Hiroki's outgoing childhood friend. Aoi is very popular at school, due to her looks and personality. She tries to be helpful to Haruki, by giving him lucky charms in order to try to get rid of the bad luck. She is Wataru's younger sister.

==Media==

===Printed media===
A manga adaptation was serialized in the Dengeki G's Festival! Comic magazine between April 2009 and October 2011 issues. Two tankōbon volumes were published in Japan by ASCII Media Works, under their Dengeki Comics imprint. The manga was illustrated by Aya Yamabuki.

A light novel called "Tenshin Ranman ~ Natsu no Yoru no Waru Yume ~" (天神乱漫〜夏の夜の悪夢〜) was published by Harvest under their Nagomi Bunko imprint on January 1, 2010. It was written by Itoi Ken'ichi, and illustrated by artist Satoru Arikawa, the cover was illustrated by Muririn.

===Web radio and character CDs===
A web radio directed by Niji, called "Tenshin Ranman! Ōra no Taki! 〜Maina Suion ga Detemasu yo〜" (天神乱漫! オーラの滝! 〜まいなすイオンがでてますよ〜) was hosted on radio station Onsen. The show broadcast from January 6, 2009, to July 7, 2009. It is hosted by voice actress Yui Sakakibara. A total of fourteen broadcasts were made.
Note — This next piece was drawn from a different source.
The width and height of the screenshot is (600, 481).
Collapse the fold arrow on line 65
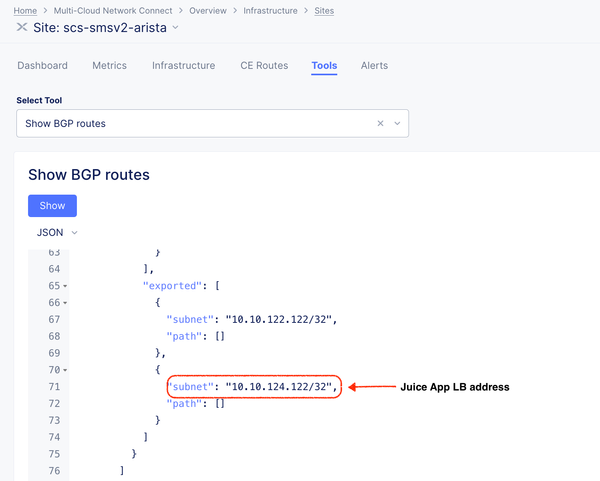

Five character image songs, one for each heroine, were produced by Yuzusoft. Unohana's character song, titled "Charge of Soul", was released on February 6, 2009. Ruri's character song, titled "Chīsana Negai" (小さな願い, Small Wish), was released on February 20, 2009. Sana's character song, titled "With You!!", was released on March 6, 2009. Lastly, Aoi's character song, titled "Mottō" (モットー, More), was released on March 19, 2009. Each character CD comes with a mini-drama.

==Reception==
On Getchu.com, a major redistributor of visual novel and domestic anime products, Tenshin Ranman was ranked as the second most widely sold game of May 2009, the month and year of the visual novel's release, only falling behind Tayutama: It's Happy Days, which ranked first. The visual novel made another appearance in the charts, ranking No. 11 in June 2009 on Getchu.com. Tenshin Ranman was ranked as the third most widely sold game in the first half of 2009, on Getchu.com. The visual novel was also voted as the overall most recommended visual novel to play as of May 2009.